- [Problem to solve]
Copy out the records from the line containing "Where should I" through the line containing "The image size is (1024, 819).", keeping both of those lines and leaving out the pictures.

- [Records to use]
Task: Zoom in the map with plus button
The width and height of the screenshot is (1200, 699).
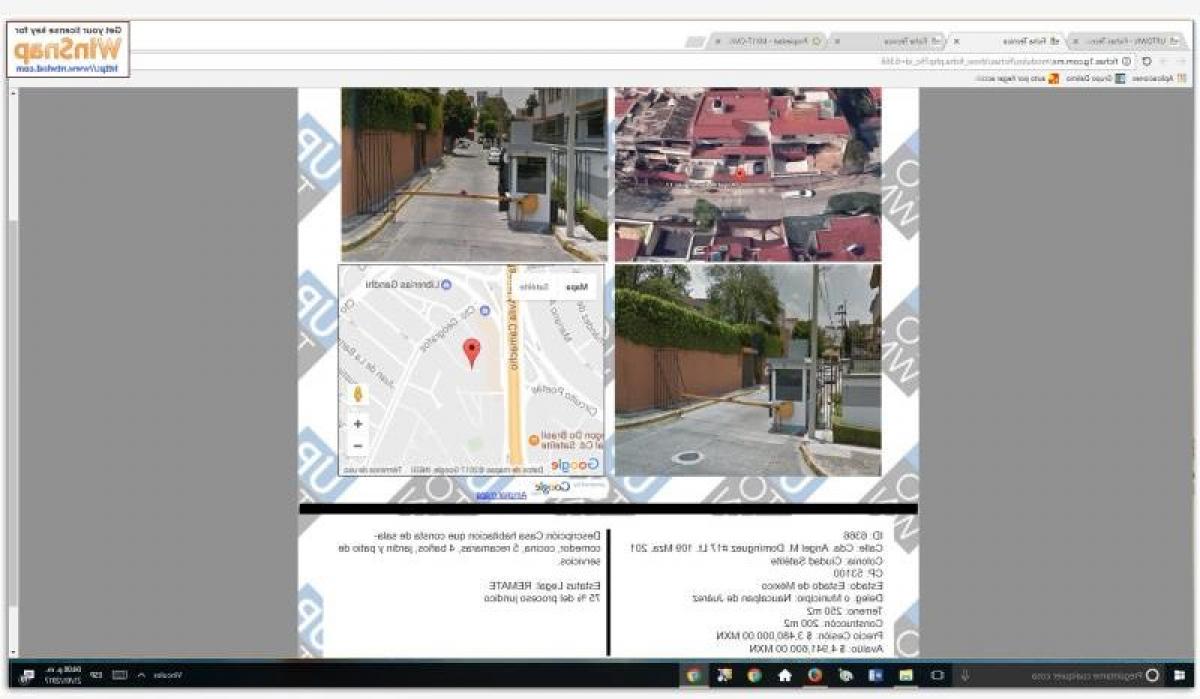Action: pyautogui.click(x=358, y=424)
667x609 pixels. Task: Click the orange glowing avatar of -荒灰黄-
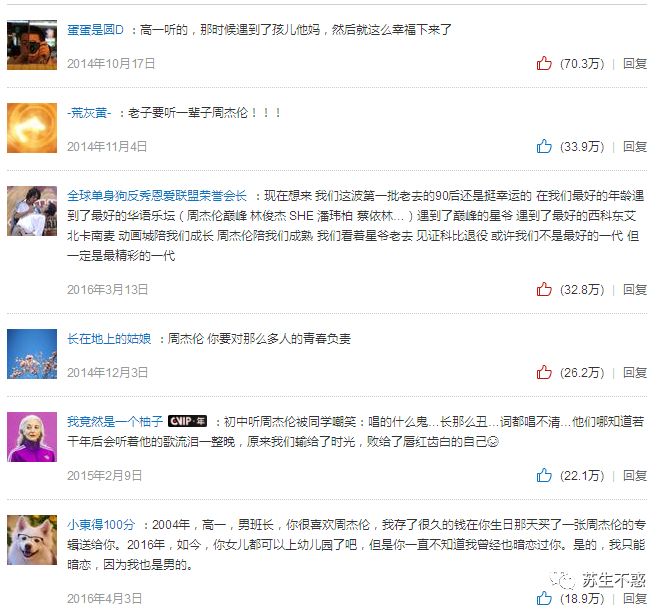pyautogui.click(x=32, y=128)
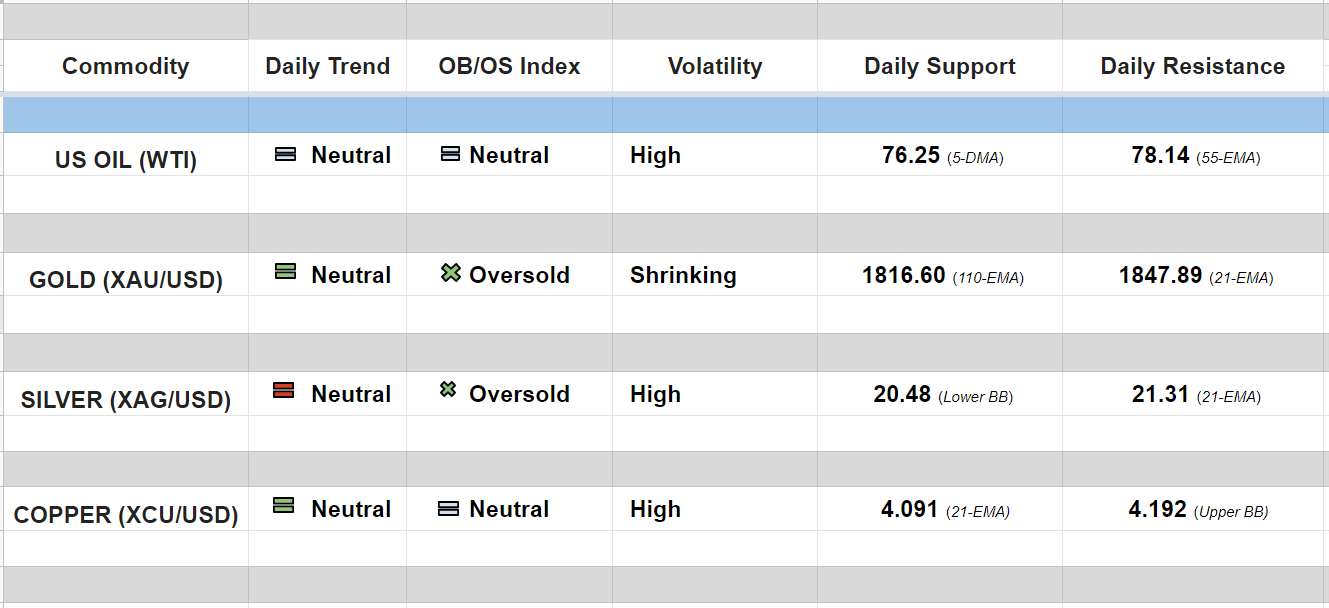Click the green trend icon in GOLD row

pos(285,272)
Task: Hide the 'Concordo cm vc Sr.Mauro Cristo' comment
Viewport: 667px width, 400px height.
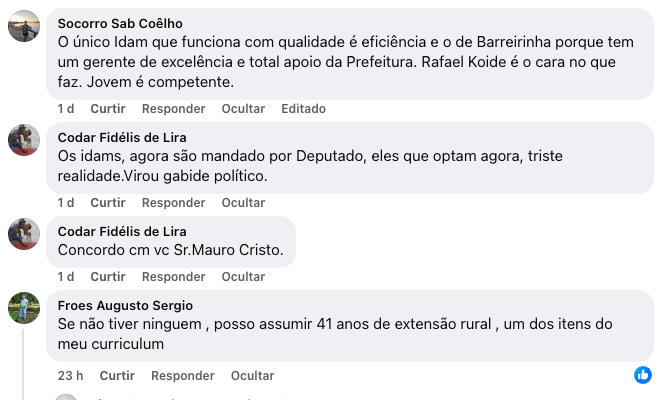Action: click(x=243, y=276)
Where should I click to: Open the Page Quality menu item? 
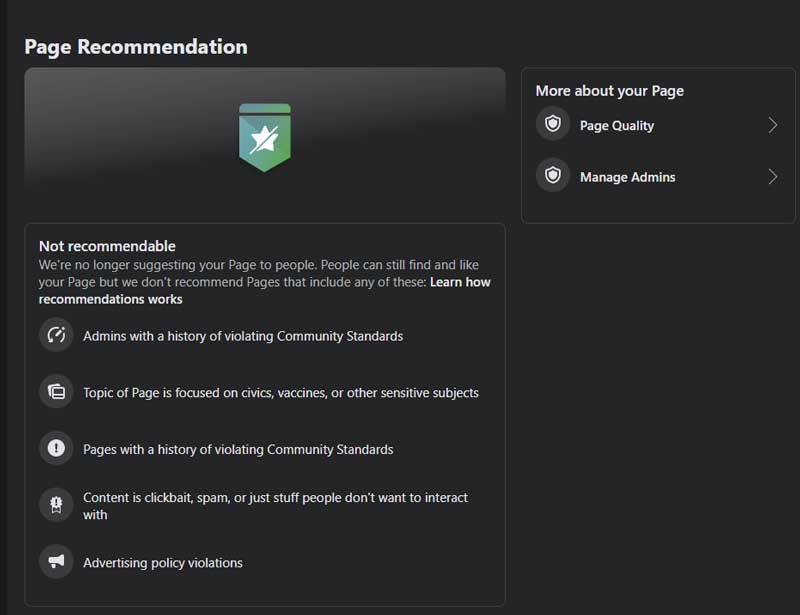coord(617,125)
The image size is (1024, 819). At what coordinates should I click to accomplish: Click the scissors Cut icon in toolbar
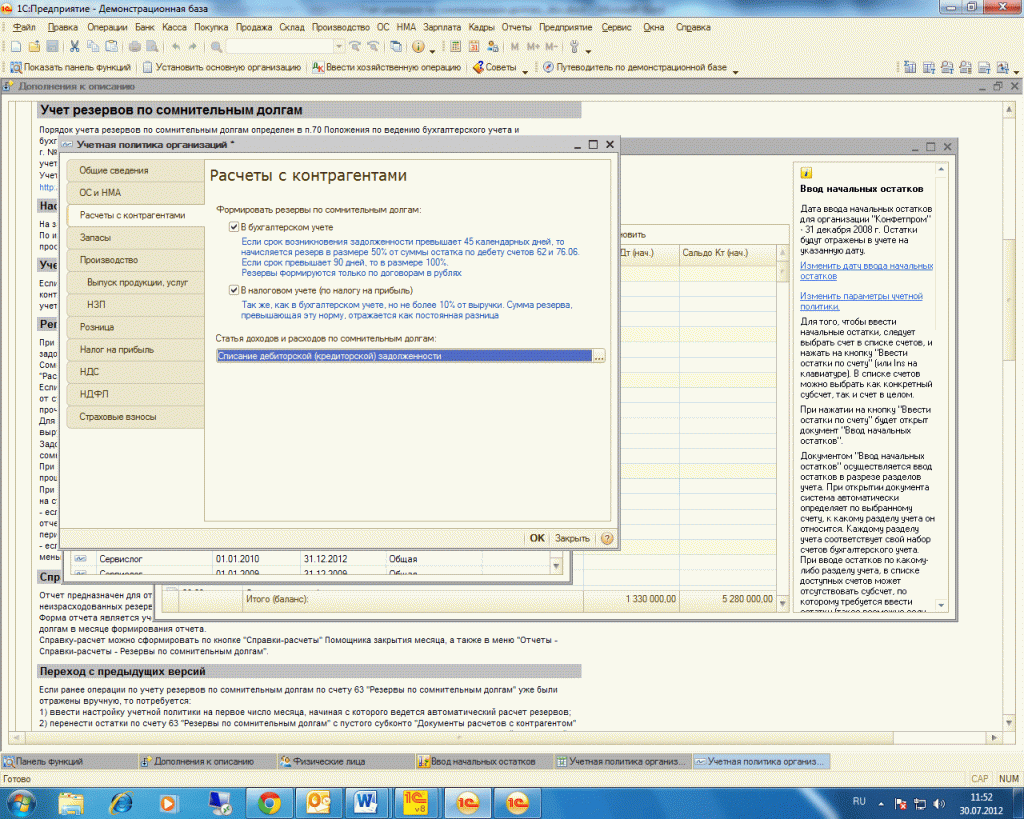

==

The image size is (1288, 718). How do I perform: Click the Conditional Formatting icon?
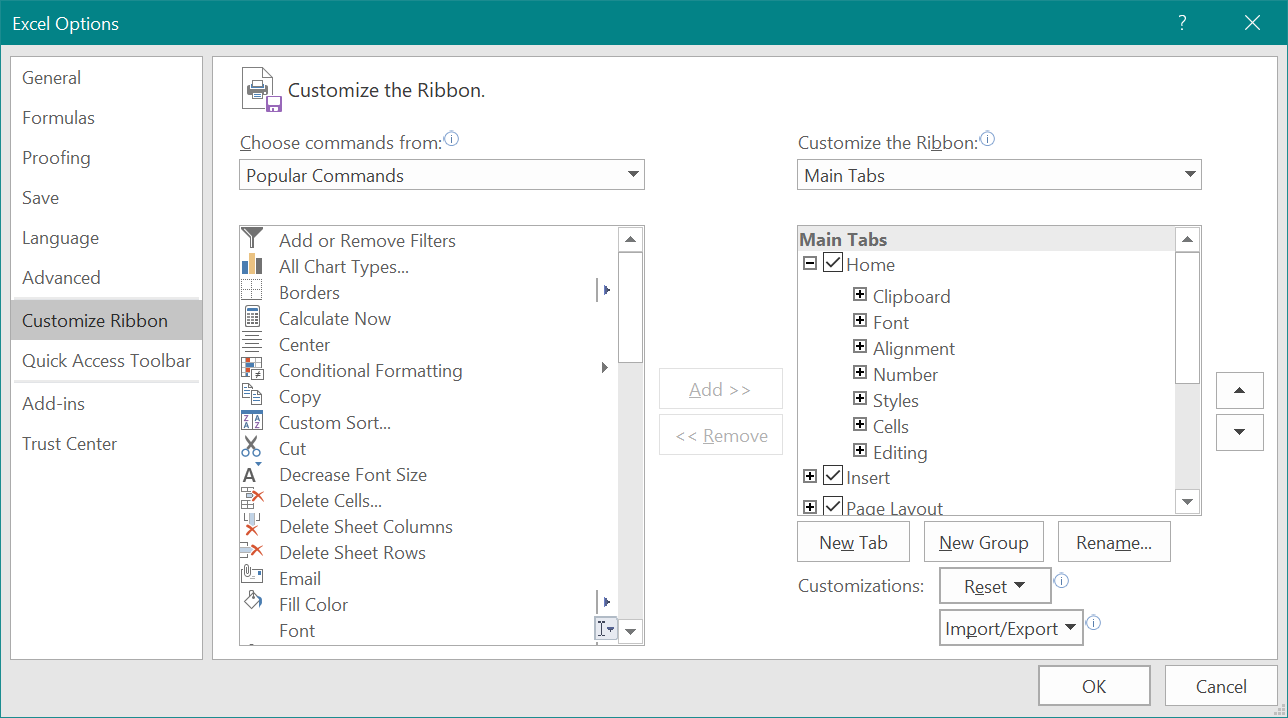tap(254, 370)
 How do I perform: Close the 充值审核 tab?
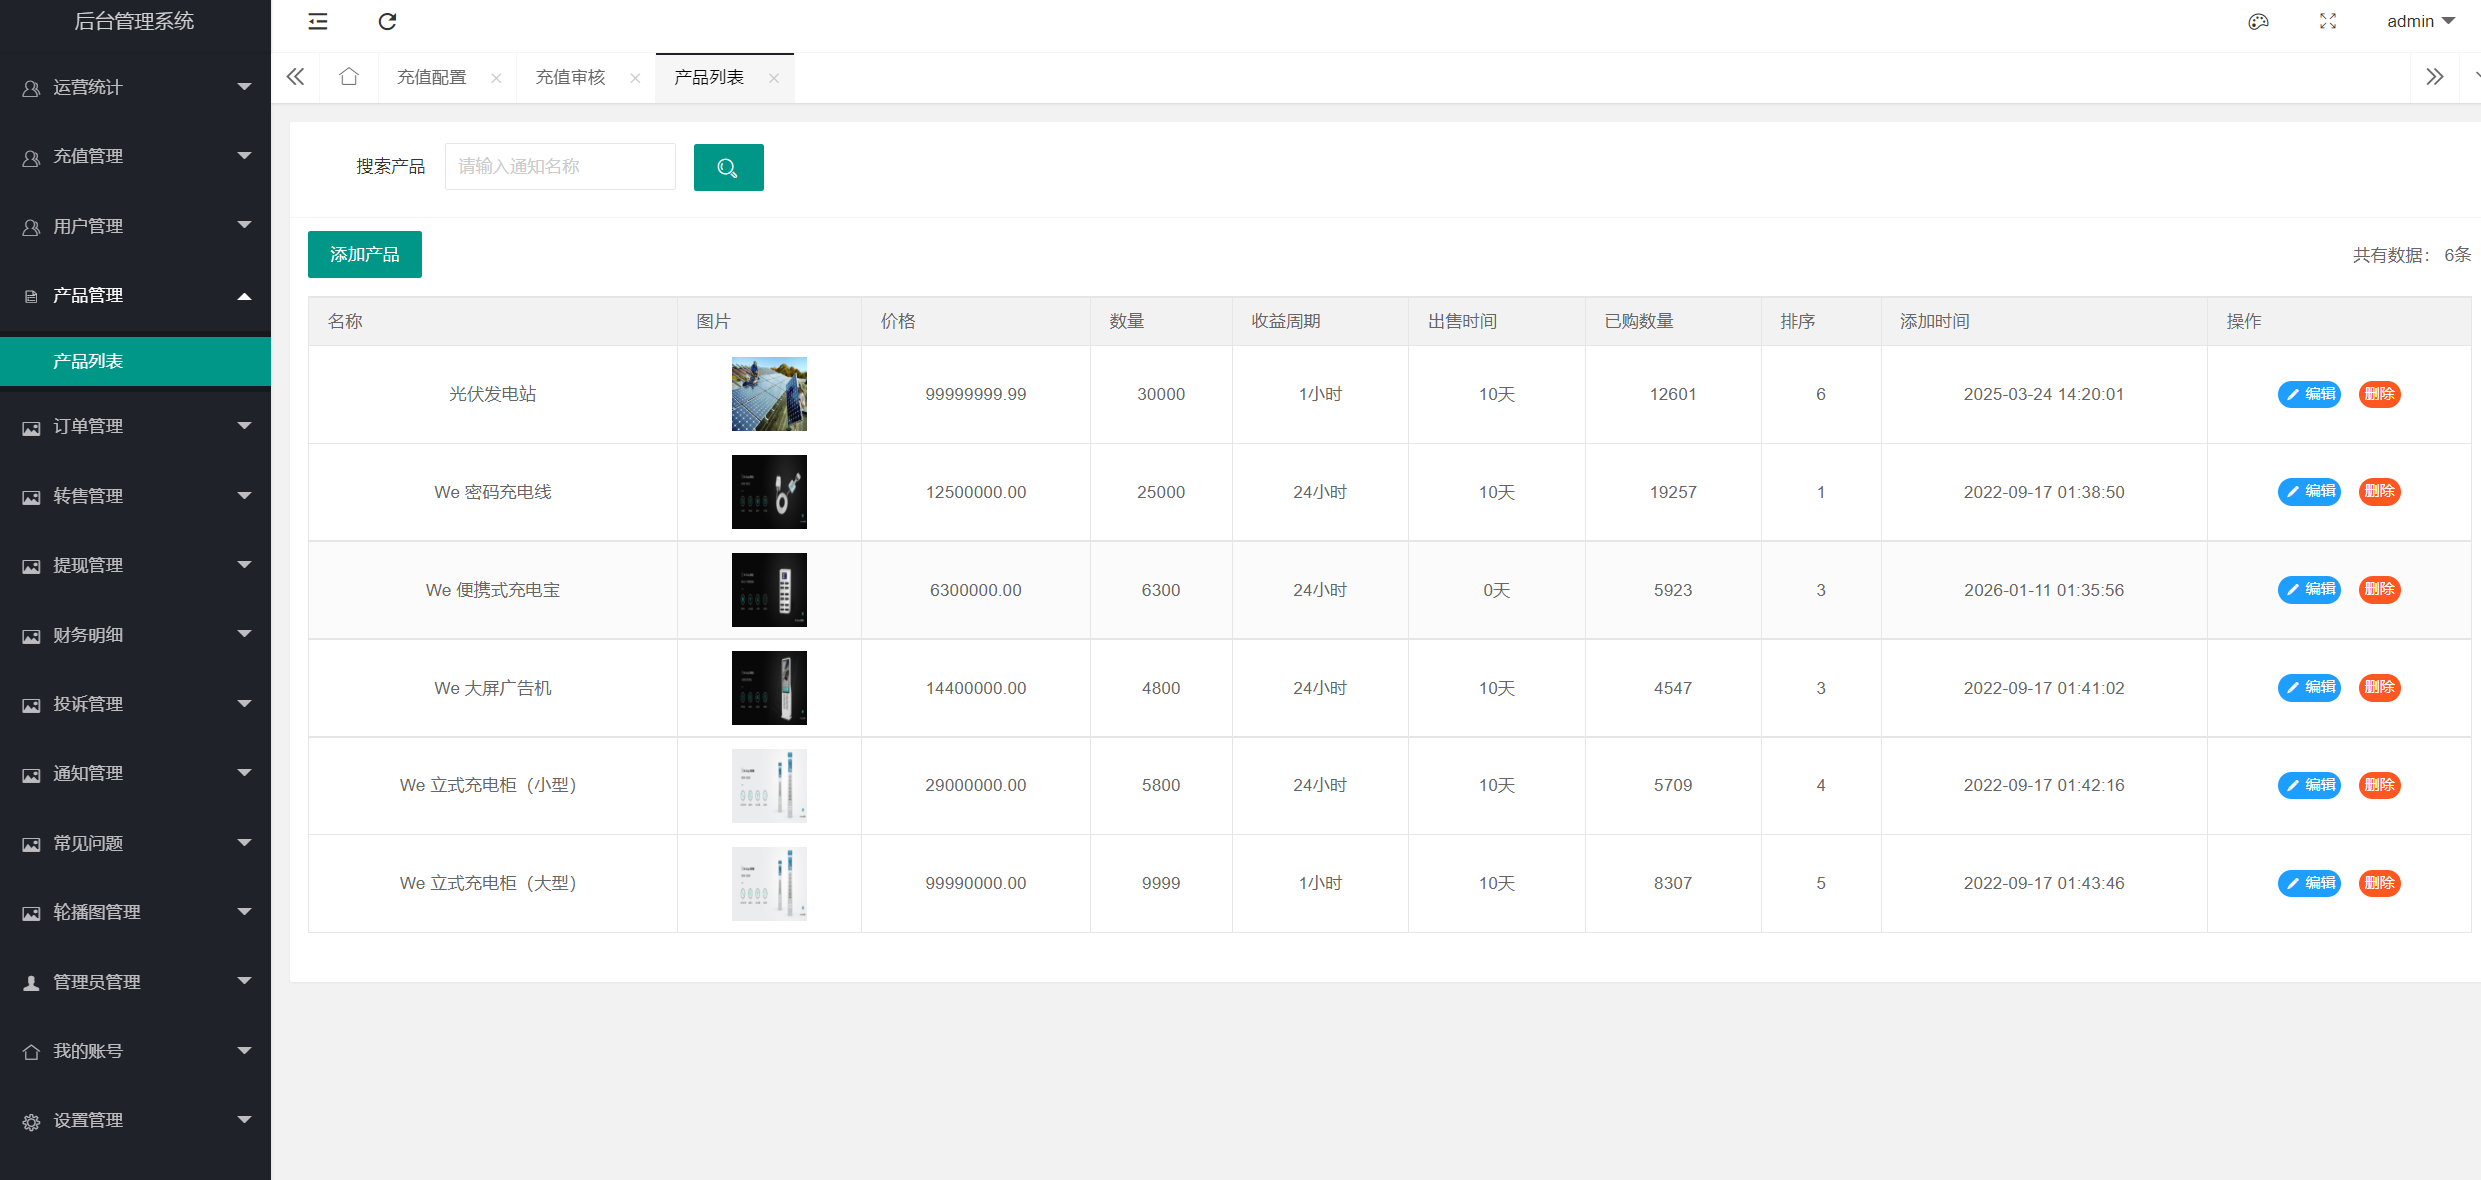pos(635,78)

- [Written solution]
Where should I click to: Open the Page Quality menu item? 
coord(617,125)
The image size is (1024, 819). At what coordinates should I click to accomplish: Click the scissors Cut icon in toolbar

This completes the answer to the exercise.